7. Seventh Recommendation – Amend Section 25(3) of the Act in the following manner;

The protection and assistance that may be provided under subsection (1) may include:—
(a) the adoption of special measures to protect the rights of children and to ensure the best interests of child victims of crime and child witnesses as well as victims and witnesses of sexual and gender based violence and other vulnerable victims and witnesses.

Explanation - Taking special consideration of vulnerable classes of persons is critical to any effective victim and witness protection framework. In particular victims of sexual and gender based violence have very specific protection and assistance needs. Other vulnerable victims and witnesses may include women, elderly, disabled and impecunious victims and witnesses. Depending on the circumstances, special procedures and measures may be required to effectively facilitate their participation in the justice process.

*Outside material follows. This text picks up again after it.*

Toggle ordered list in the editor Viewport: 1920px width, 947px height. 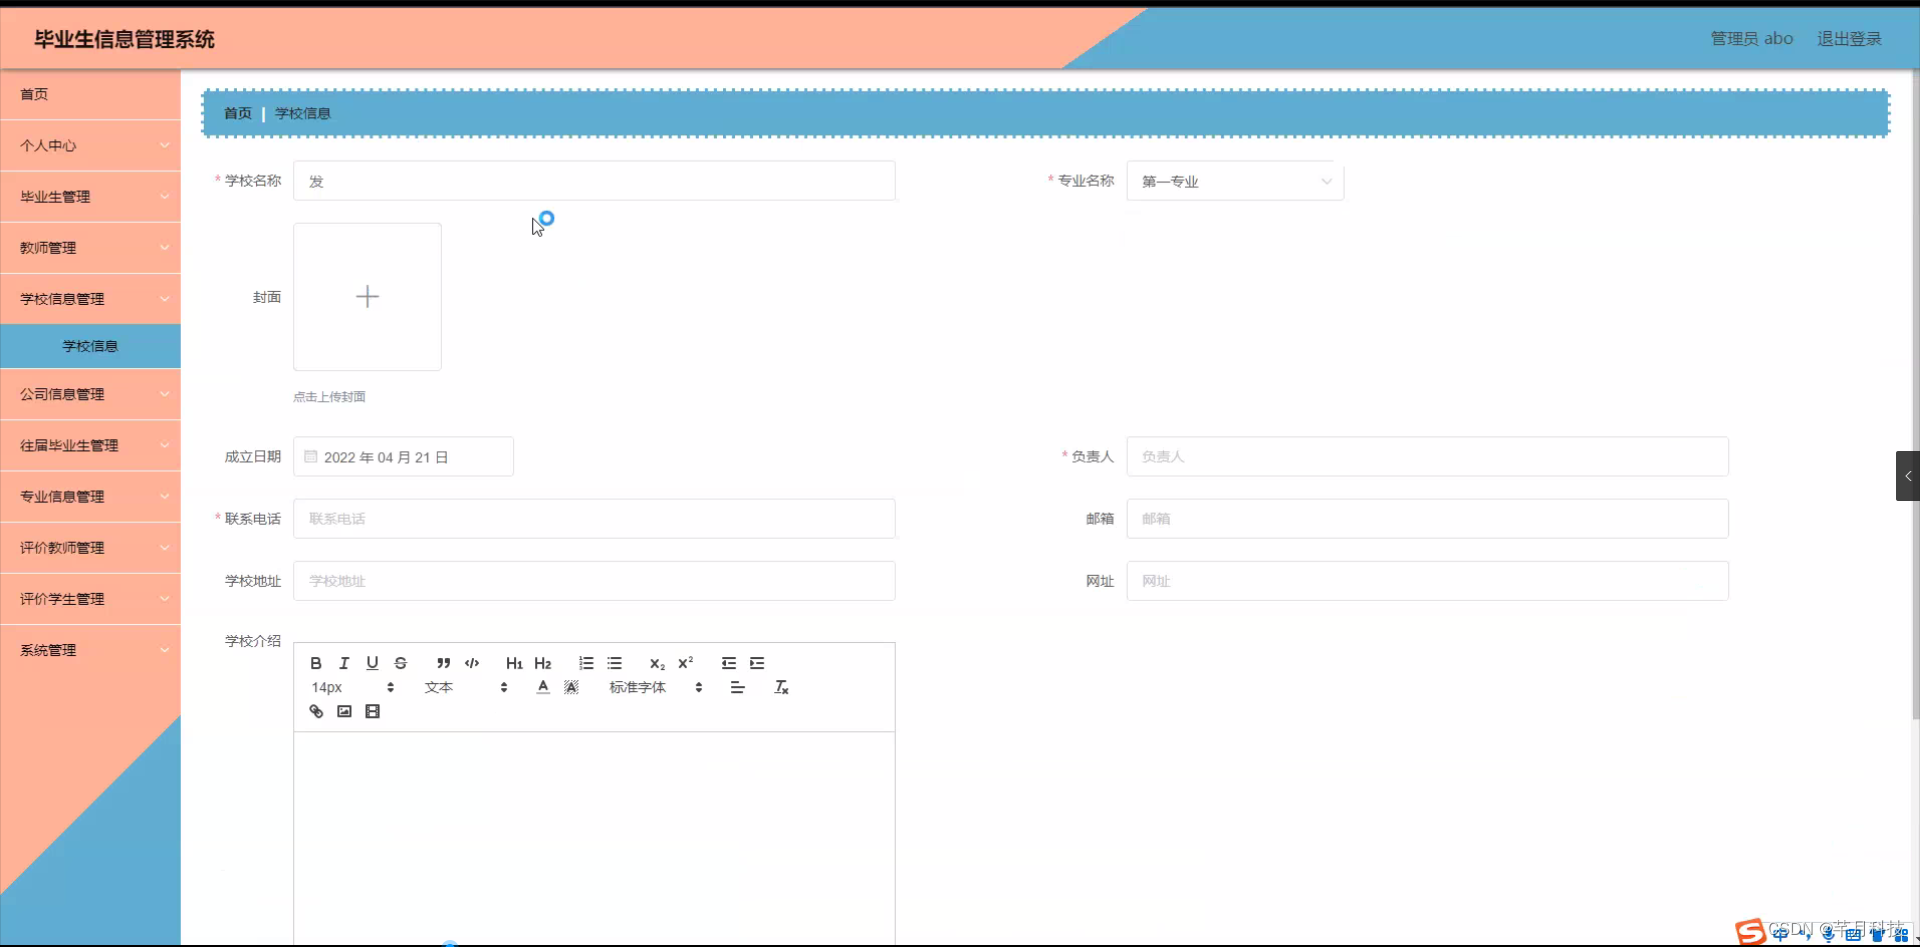(585, 663)
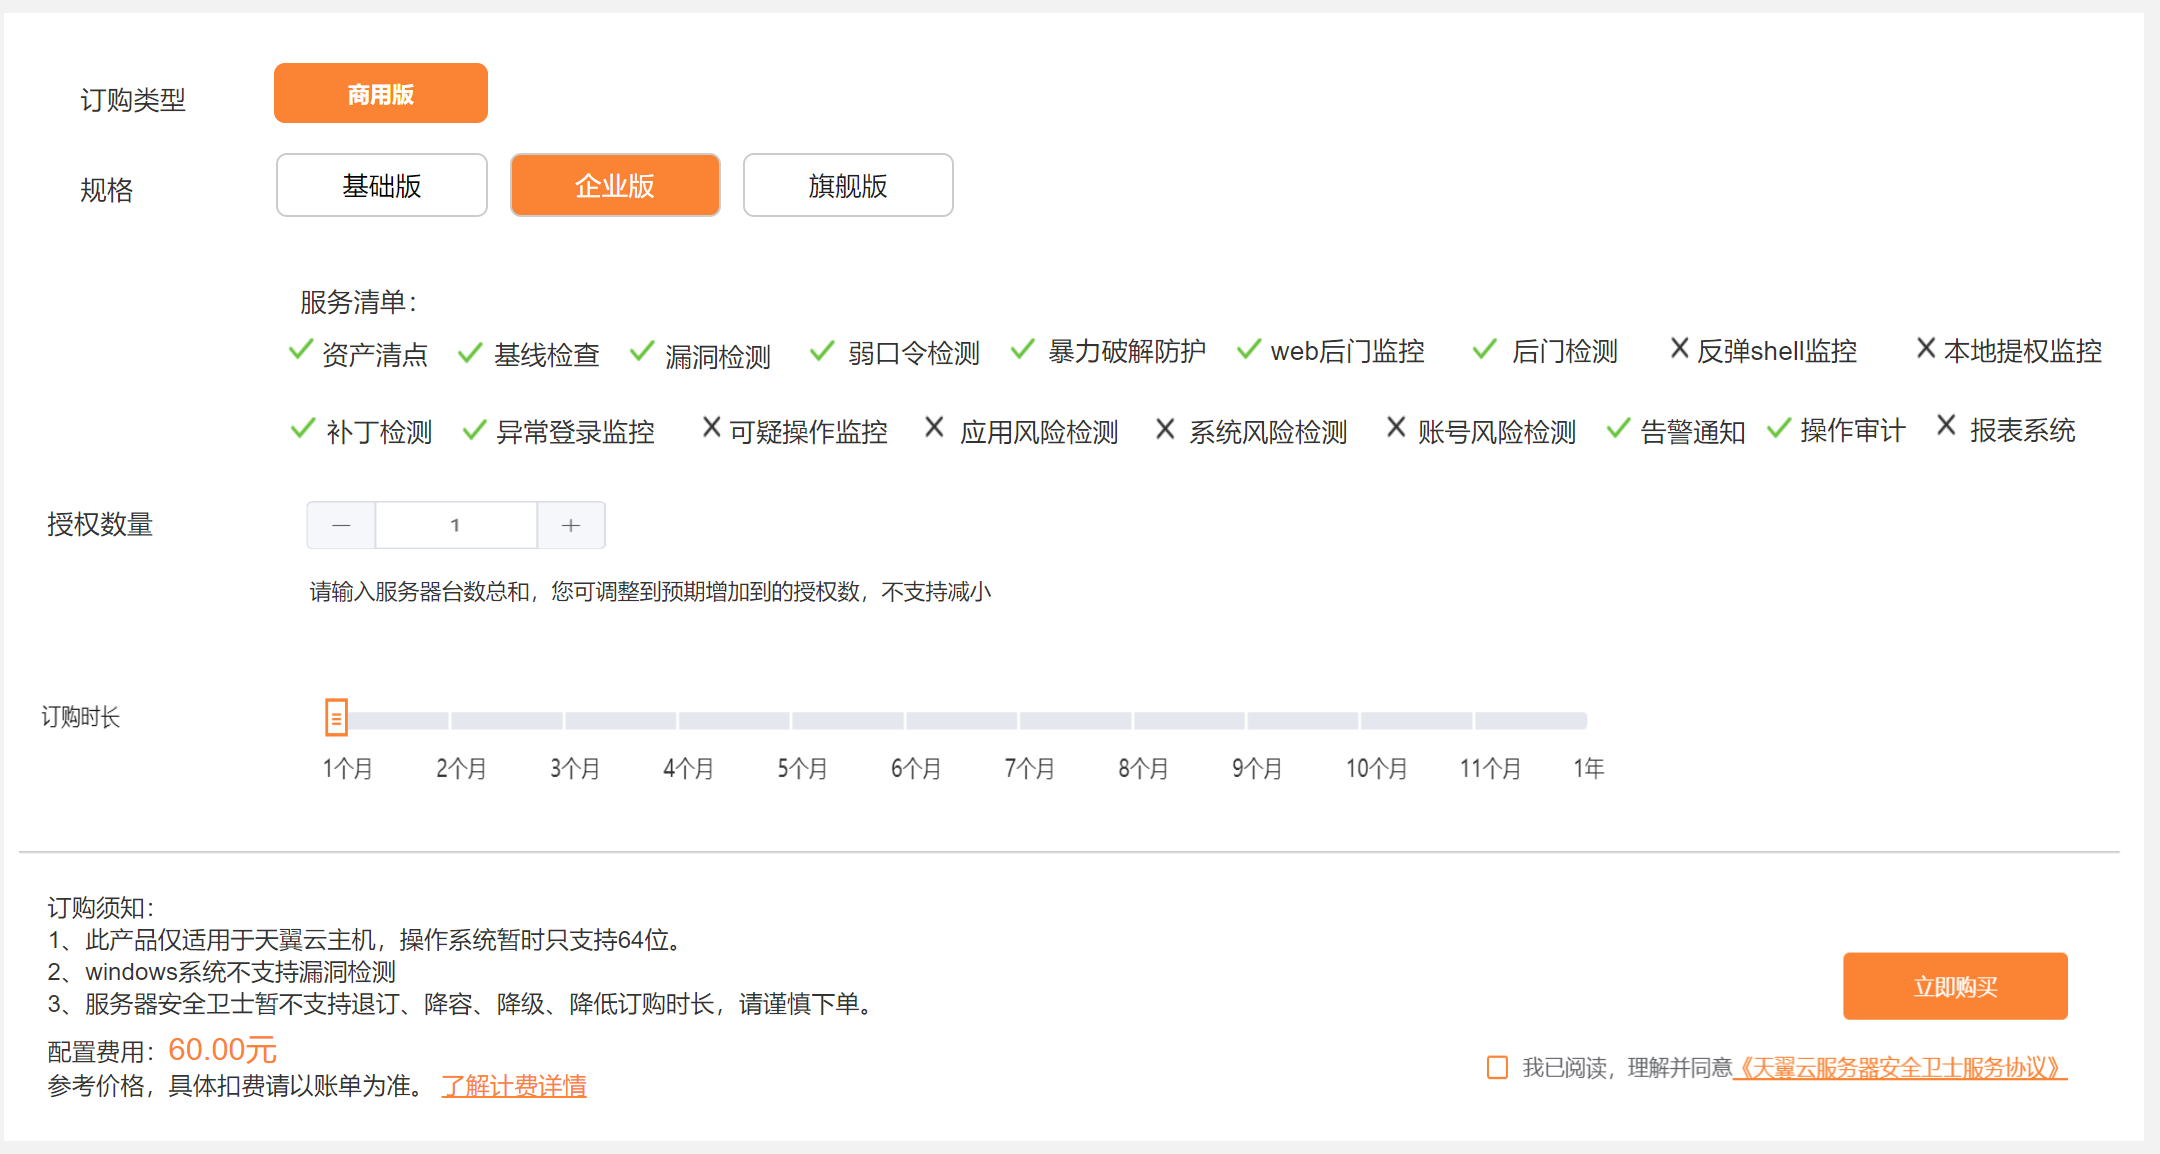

II. Other Issues relating to the Victim and Witness Protection Act

1. Expand the scope of protection.

The current definition of victim and witness does not include informants, human rights defenders or other individuals who collaborate with the justice process and who may require protection. The Act should therefore be amended to ensure that the national framework for victim and witness protection also covers legal representatives of a victim or witness, investigators, prosecutors, judges, law enforcement agents and other intermediaries who provided assistance to the victim or the witness. This is in accordance with Sri Lanka’s commitment as reflected in para. 9 of UNHRC resolution 30/1.

2. Victim and Witness Protection in Transitional Justice Processes.

The national Victim and Witness Protection Act does not cover victims or witnesses of violations of international human rights or international human rights law that do not necessarily constitute a national crime. As a result, those who seek to participate in transitional justice processes and are victims or witnesses of violations that do not squarely fall within the definition of a national crime or constitute an infringement of a fundamental right guaranteed under Articles 13(1) or (2) of the Constitution will be automatically excluded from the national victim and witness protection framework. This problem can only be addressed by incorporating international crimes in domestic law with retroactive effect as permitted by article 13(6) of the Sri Lankan Constitution.

In addition, the Victim and Witness Protection Act does not cover witnesses participating in processes before the proposed transitional justice institutions (including the Office on Missing Persons and the Truth Commission), to the extent that these institutions do not (or may not) constitute a Commission as defined in the Act. However, unless the serious flaws in the current national victim and witness protection framework highlighted above are addressed, extending the scope of the Victim and Witness Protection Act to those seeking to participate in the transitional justice process would seriously undermine the credibility of such a process. In light of this, the protection of victims and witnesses seeking to participate in transitional justice is best ensured by the special institutions proposed by the government to carry out the transitional justice agenda.